[Extrait étudié]:
+===+

Présentons cette démonstration d'une maniere encore plus palpable.
Je suis arrivé par ma division aux deux derniers pores: il y a entre
eux un corps, ou non: s'il n'y en a point, il n'y avoit donc point de
matiere; s'il y en a, ce corps est donc sans pores. Je dis qu'il est
sans pores; puisque je suis arrivé aux derniers pores, cette particule
de matiere est donc réellement indivisible.
Au reste, que cette proposition ne vous paraisse point contradictoire
à la démonstration géométrique, qui vous prouve qu'une ligne est
divisible à l'infini.
[La divisibilité de la matiere n'empêche point qu'il n'y ait des
atomes.]
Ces deux proportions qui semblent se détruire l'une l'autre,
s'accordent très-bien ensemble. La Géométrie a pour objet les idées de
notre esprit. Une ligne géométrique est une ligne en idée, toujours
divisible en idée, comme une unité numérique est toujours réductible en
autant d'unités qu'il me plaira d'en concevoir. Je puis diviser l'unité
d'un pied, en cent milles milliasses d'autres unités; mais ensuite je
pourrai toujours considerer ce pied comme une unité[*].
[*] Mr. de Malesieu, dans la Géométrie de Mr. le Duc de Bourgogne, n'a
pas fait assez d'attention à cette vérité, p. 117. Il trouve de la
contradiction où il n'y en a point. Il demande, comme une question
insoluble, si un pied de matiere est une substance ou plusieurs?
C'est une substance certainement, quand on le considére comme un pied
cube. Ce sont dix-sept cens vingt-huit substances, quand on le divise
en pouces.
Les points sans ligne, les lignes sans surfaces, les surfaces sans
solides, l'infini 1., l'infini 2., l'infini 3., sont en effet les
objets de propositions certaines de la Géométrie; mais il est également
certain que la Nature ne peut produire des surfaces, des lignes,
des points sans solides. De même il est indubitable qu'une ligne en
Géométrie est divisible à l'infini; & il est indubitable qu'il y a dans
la Nature des corps indivisibles, c'est-à-dire, des corps indivisés,
des corps qui resteront tels, tant que la constitution présente des
choses subsistera.

+===+

[Données]:
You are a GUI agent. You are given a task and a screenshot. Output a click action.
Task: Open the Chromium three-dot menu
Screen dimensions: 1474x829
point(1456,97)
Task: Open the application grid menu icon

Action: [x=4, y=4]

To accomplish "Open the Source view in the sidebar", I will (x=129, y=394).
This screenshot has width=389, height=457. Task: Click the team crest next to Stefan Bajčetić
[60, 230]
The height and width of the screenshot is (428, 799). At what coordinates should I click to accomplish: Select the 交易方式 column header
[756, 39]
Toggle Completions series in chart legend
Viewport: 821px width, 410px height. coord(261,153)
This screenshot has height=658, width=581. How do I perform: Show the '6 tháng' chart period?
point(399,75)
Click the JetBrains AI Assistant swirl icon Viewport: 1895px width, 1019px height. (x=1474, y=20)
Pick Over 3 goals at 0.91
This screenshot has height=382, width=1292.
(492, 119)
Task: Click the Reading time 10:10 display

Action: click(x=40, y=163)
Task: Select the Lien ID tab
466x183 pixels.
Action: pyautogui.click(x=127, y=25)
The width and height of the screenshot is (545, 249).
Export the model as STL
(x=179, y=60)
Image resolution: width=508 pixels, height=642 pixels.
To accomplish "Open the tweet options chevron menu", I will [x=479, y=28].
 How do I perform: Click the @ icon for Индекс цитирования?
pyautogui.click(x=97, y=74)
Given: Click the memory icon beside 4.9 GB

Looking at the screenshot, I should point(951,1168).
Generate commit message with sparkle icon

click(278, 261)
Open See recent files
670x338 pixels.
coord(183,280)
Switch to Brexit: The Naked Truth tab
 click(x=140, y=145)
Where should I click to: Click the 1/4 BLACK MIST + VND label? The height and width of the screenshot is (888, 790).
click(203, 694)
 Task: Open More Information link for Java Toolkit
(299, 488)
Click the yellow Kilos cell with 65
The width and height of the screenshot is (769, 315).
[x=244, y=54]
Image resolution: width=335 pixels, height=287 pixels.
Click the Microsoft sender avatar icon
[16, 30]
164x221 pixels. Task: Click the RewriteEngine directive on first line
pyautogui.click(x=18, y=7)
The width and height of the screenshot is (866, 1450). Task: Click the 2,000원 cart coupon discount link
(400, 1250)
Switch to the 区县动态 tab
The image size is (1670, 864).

+===+

[Consigne A]: Mettez à l'échelle les lignes des données, de la première jusqu'à celle qui contient « Action: [x=4, y=4] », toutes deux incluses, en les réécrivant intégralement. Seules les coordonnées des réponses changent : multipliez-les par 1,6 et arrondissez-les à l'entier le plus proche, les demis étant arrondis vers le haut.
[Consigne B]: Rédigez la suite du texte sur la divisibilité de la matière et les atomes, à partir de sa dernière phrase.

[Corrigé A]:
You are a GUI agent. You are given a task and a screenshot. Output a click action.
Task: Open the Chromium three-dot menu
Screen dimensions: 1474x829
point(2330,155)
Task: Open the application grid menu icon

Action: [x=6, y=6]

[Corrigé B]:
Tenons donc pour certain qu'il y a des atomes. Chaque partie
constituante d'un rayon simple coloré, peut être considérée comme un
atome; chacun de ces atomes est pesant, c'est sa différente attraction
qui fait sa différente réfrangibilité. Songeons que ces atomes les plus
réfrangibles sont aussi les plus réflexibles, & qu'enfin puisqu'ils
sont réfrangibles à raison de leur attraction vers le milieu le plus
agissant, il faut bien qu'ils réflechissent aussi en raison de cette
attraction. Maintenant il est aisé de connaitre que le rayon violet,
par exemple, qui est le plus réfrangible, est toujours le premier qui
se réflechit en sortant du prisme qui a reçu tous les rayons. Mr.
Neuton a fait cette expérience à l'aide de quatre prismes avec une
sagacité & une industrie dignes de l'inventeur de tant de vérités.
Je donnerai ici la plus simple de ces expériences.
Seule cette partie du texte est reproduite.